We have presented the case study of a patient with two consecutive successful pregnancies. Our patient had normal renal function with only minimal proteinuria during the pregestational period. Having normal renal function seems to be one of the most important points for preserving renal function during the pregnancy and avoiding complications such as preeclampsia or gestational hypertension. The existance of massive proteinuria in the early periods of pregnancy has been shown to complicate pregnancies and result in intrauterine demise [7]. It has also been reported that preeclampsia may occur in patients without proteinuria [2]. Pathognomonic findings in cases of renal involvement present as cross-banded collagen fibrils within the glomerular basement membrane under electron microscopy [7].

Despite our patient’s successful consecutive pregnancies, it is difficult to predict the course of renal function in such pregnancies, and a close follow-up must be performed for every pregnant patient with nail-patella syndrome. The most important prognostic factor seems to be pregestational renal function and abnormalities for pregnancy outcomes and complications, as shown in our case.
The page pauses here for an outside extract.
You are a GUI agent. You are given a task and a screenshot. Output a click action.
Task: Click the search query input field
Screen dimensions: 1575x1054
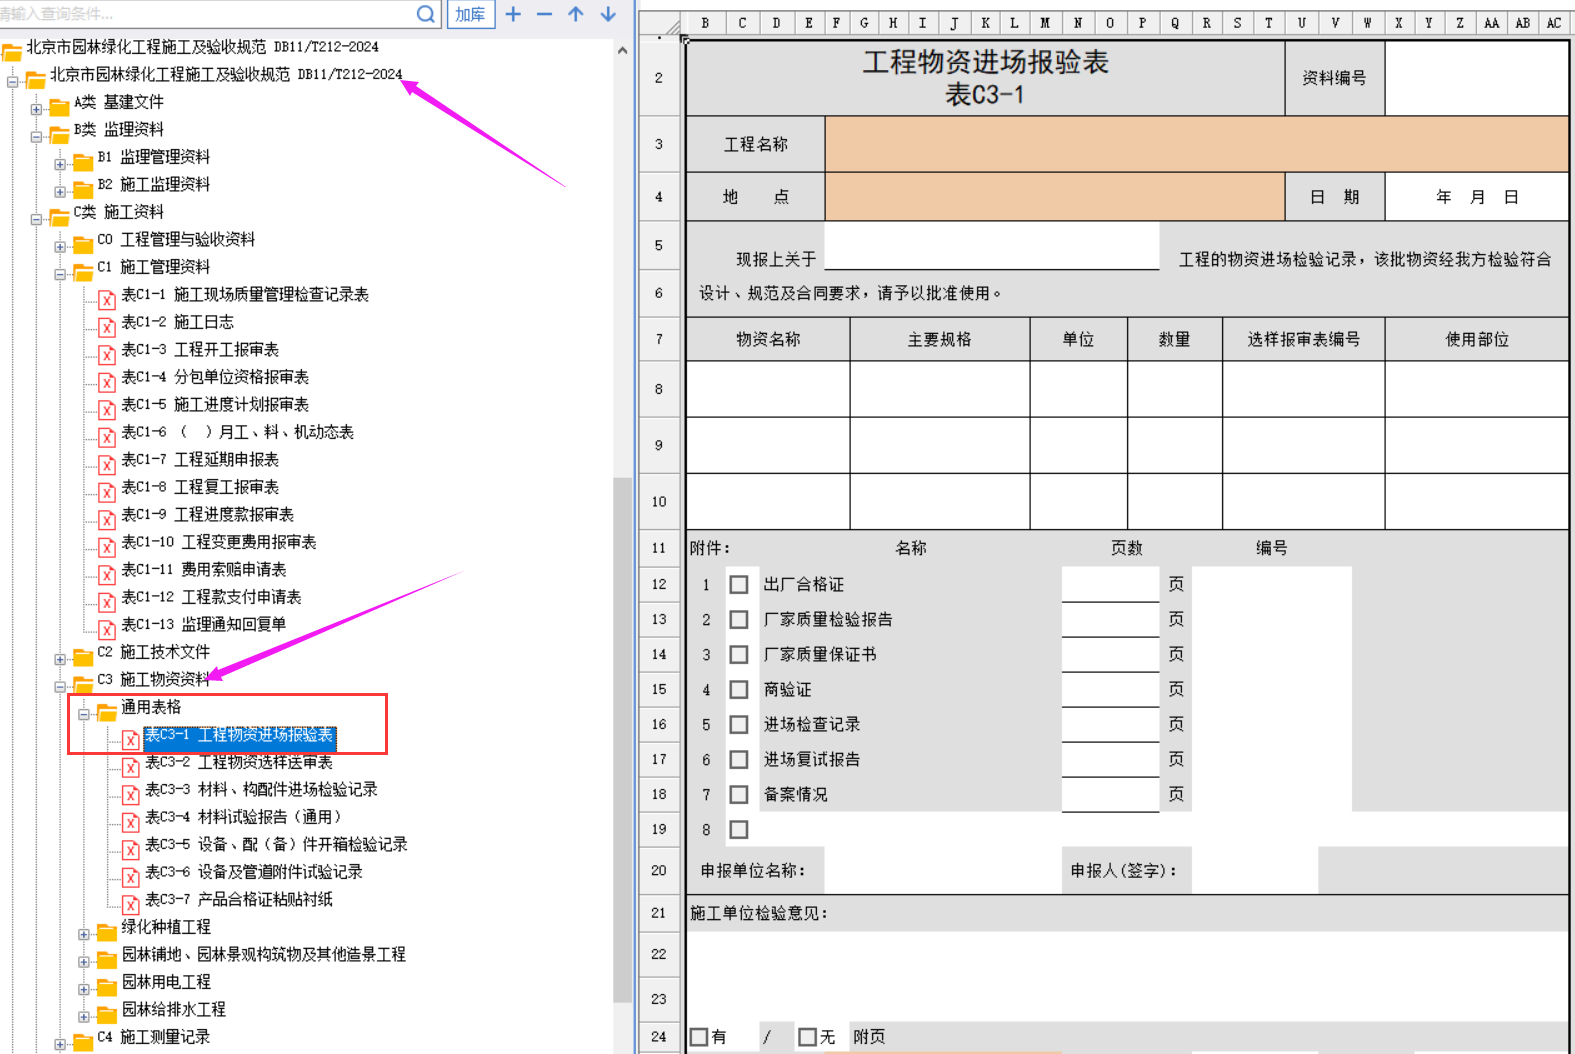[200, 14]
It has also been shown that increased amounts of proteinuria in the patients with preeclampsia leads to obstetric complications such as preterm labor which also demonstrates the significance of renal functions in the pregestational or antepartum period [8]. It is critical to maintain normal pregestational renal function to avoid complications such as preeclampsia which is predisposed by nail-patella syndrome.
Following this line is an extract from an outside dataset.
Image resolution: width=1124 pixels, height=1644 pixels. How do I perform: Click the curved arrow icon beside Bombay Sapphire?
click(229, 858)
Due to the autosomal dominant inheritance of nail-patella syndrome, prenatal diagnosis is very important for the accurate follow-up of these pregnancies and for prenatal counseling. The syndrome is strictly related with mutations of the LMX1B gene, which provides an opportunity to diagnose affected fetuses via molecular techniques. The most challenging issue in molecular prenatal diagnosis is the existance of several deletions or variations [9]. Because of that fact and the absence of an exact mutation in our patient, we could not perform any invasive procedure for the prenatal diagnosis of nail-patella syndrome. Ultrasonographic examination may also be useful for the prenatal diagnosis of nail-patella syndrome. Absence of the patellae, presence of deformities of the femoral neck and congenital talipes may be used for the diagnosis of nail-patella syndrome [10]. Due to the variable phenotypes of the syndrome, such as hypoplastic or normal patellae, prenatal misdiagnosis is also possible. In the second pregnancy in our case, we observed a normal skeletal anatomy. Ultrasound seems to be crucial for prenatal counseling of families without recourse to molecular diagnosis.

In conclusion, despite the evident risk of preeclampsia in pregnancy, patients with nail-patella syndrome may have good obstetric outcomes with regular and strict follow-up performed at a tertiary center. The most important predictors seem to be normal renal function and the absence of marked proteinuria during the pregestational period.